L'expression « propriété intellectuelle » véhicule une fausse idée de ce pourquoi ces lois sont faites. Meeker parle d'un « éthos »2 de la « propriété intellectuelle » qui existerait aux États-Unis parce que « la propriété intellectuelle est dans la Constitution ». C'est la plus grossière des erreurs.

Qu'est-ce qu'il y a effectivement dans la Constitution des États-Unis ? Elle ne mentionne pas la « propriété intellectuelle », et elle ne dit rien du tout de la plupart des branches du droit que cette expression recouvre. Seules deux d'entre elles – le copyright et les brevets – y sont traitées.

Que dit la Constitution sur ces lois ? Quel est son éthos ? Rien qui ressemble à l'« éthos de la propriété intellectuelle » que Meeker imagine.

Échec à l'exécution

Ce que dit la Constitution, c'est que légiférer sur le copyright et les brevets est optionnel. Ce n'est pas une nécessité.
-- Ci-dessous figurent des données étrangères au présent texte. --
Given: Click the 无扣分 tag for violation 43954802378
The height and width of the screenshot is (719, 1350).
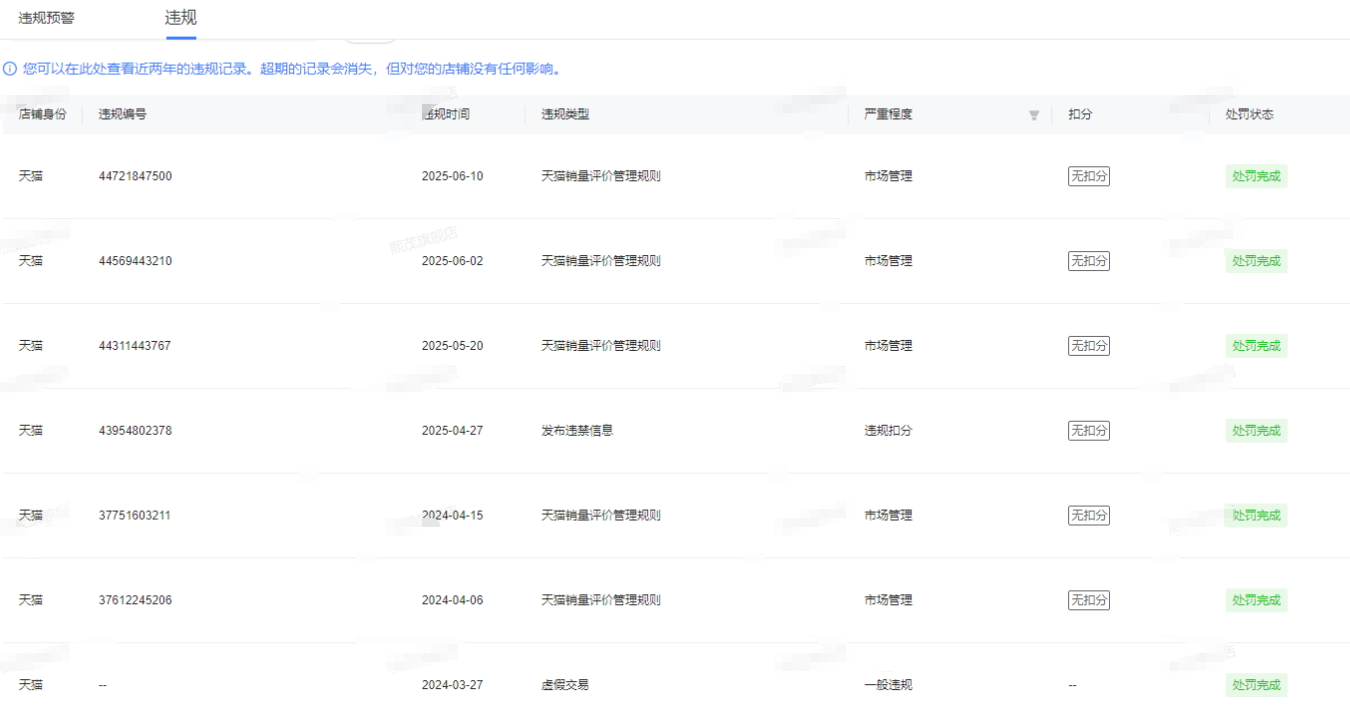Looking at the screenshot, I should (x=1088, y=431).
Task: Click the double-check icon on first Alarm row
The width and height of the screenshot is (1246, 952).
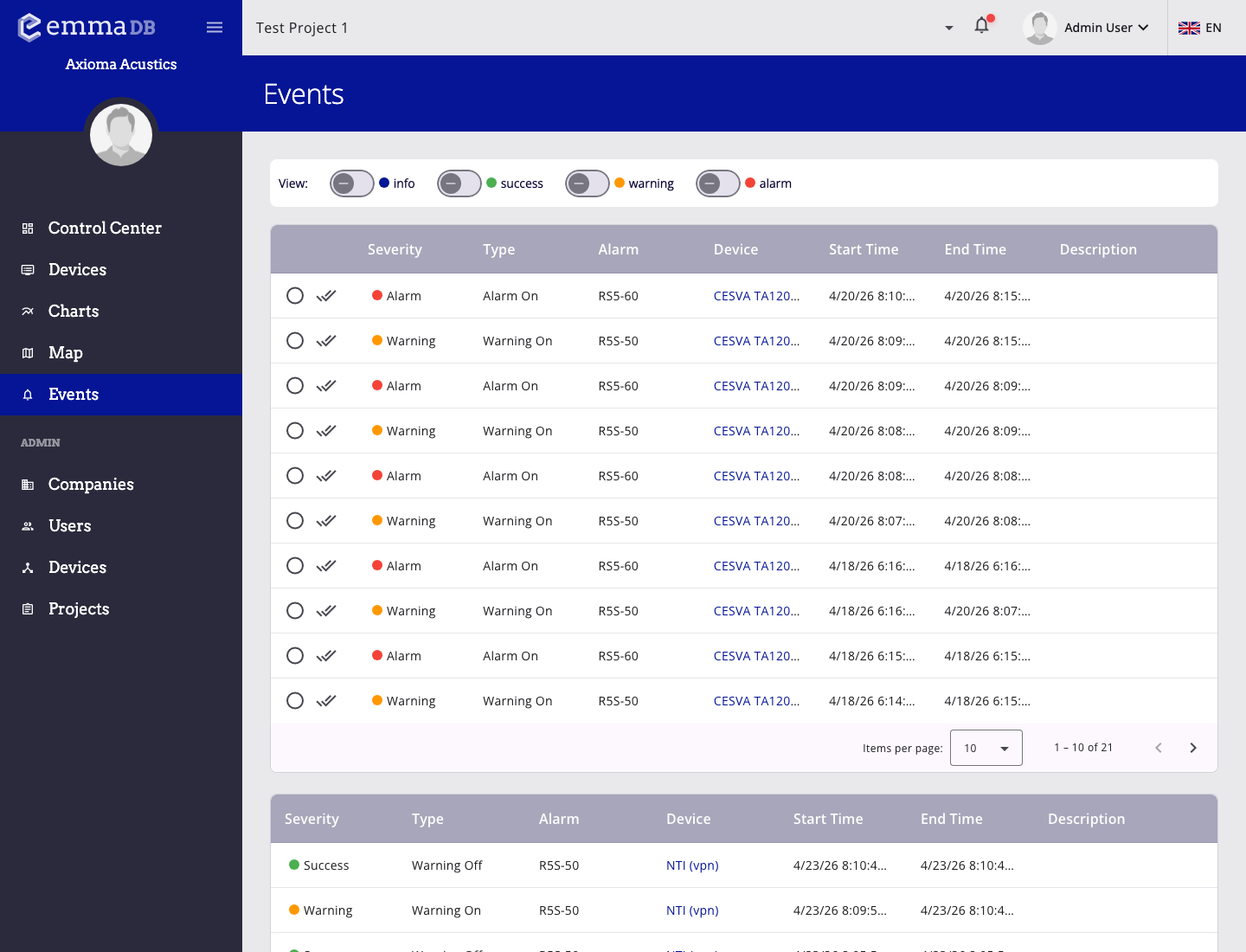Action: coord(325,296)
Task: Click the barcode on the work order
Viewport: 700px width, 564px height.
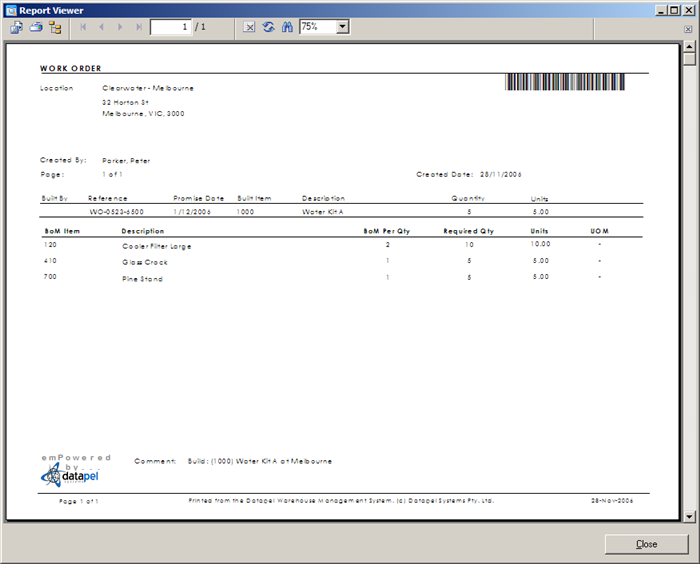Action: click(567, 82)
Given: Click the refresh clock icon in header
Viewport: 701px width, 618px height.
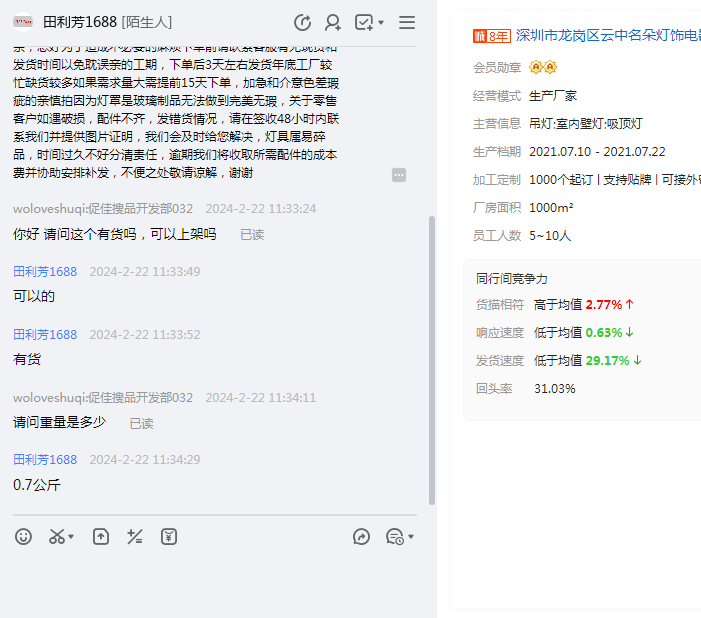Looking at the screenshot, I should coord(302,22).
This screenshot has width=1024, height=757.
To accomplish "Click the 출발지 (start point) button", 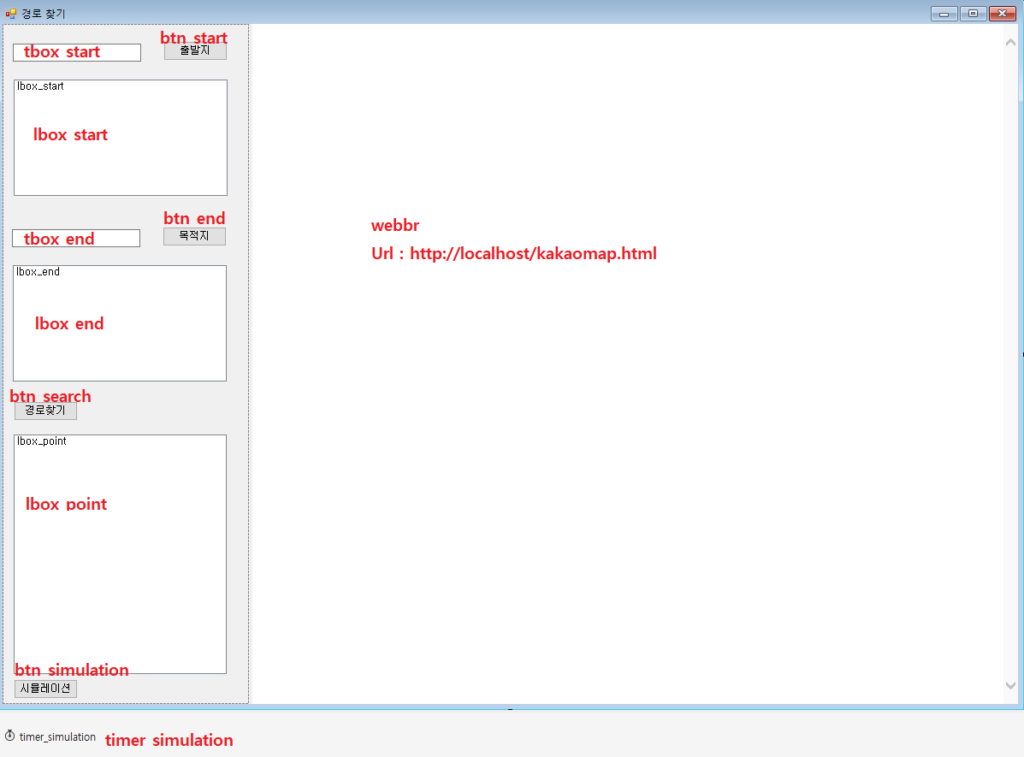I will 194,49.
Elle dit que, si de telles législations existent, leur but est de procurer un avantage au public : promouvoir le progrès en fournissant des encouragements artificiels.

Ce ne sont pas des droits qui sont garantis à leurs détenteurs ; ce sont des privilèges artificiels que, selon notre bon vouloir, nous pouvons distribuer, ou non, pour encourager les gens à faire ce que nous trouvons utile.

C'est une sage politique. C'est bien dommage que le Congrès, qui devrait la mettre en œuvre en notre nom, prenne ses ordres d'Hollywood et Microsoft au lieu de les prendre de nous.

Si vous appréciez la sagesse de la Constitution des États-Unis, ne laissez pas entrer la « propriété intellectuelle » dans votre éthos ; ne laissez pas la mème « propriété intellectuelle » vous infecter.3

En pratique, le copyright, le droit des brevets et celui des marques déposées ont une seule chose en commun : chacun n'est légitime que dans la mesure où il sert l'intérêt public. Votre liberté, qui est l'un de vos intérêts, est une part de l'intérêt public qu'il doit servir.


Notes du traducteur
  1. Autre traduction de proprietary : propriétaire. 
  2. Traduction possible : génie de la nation.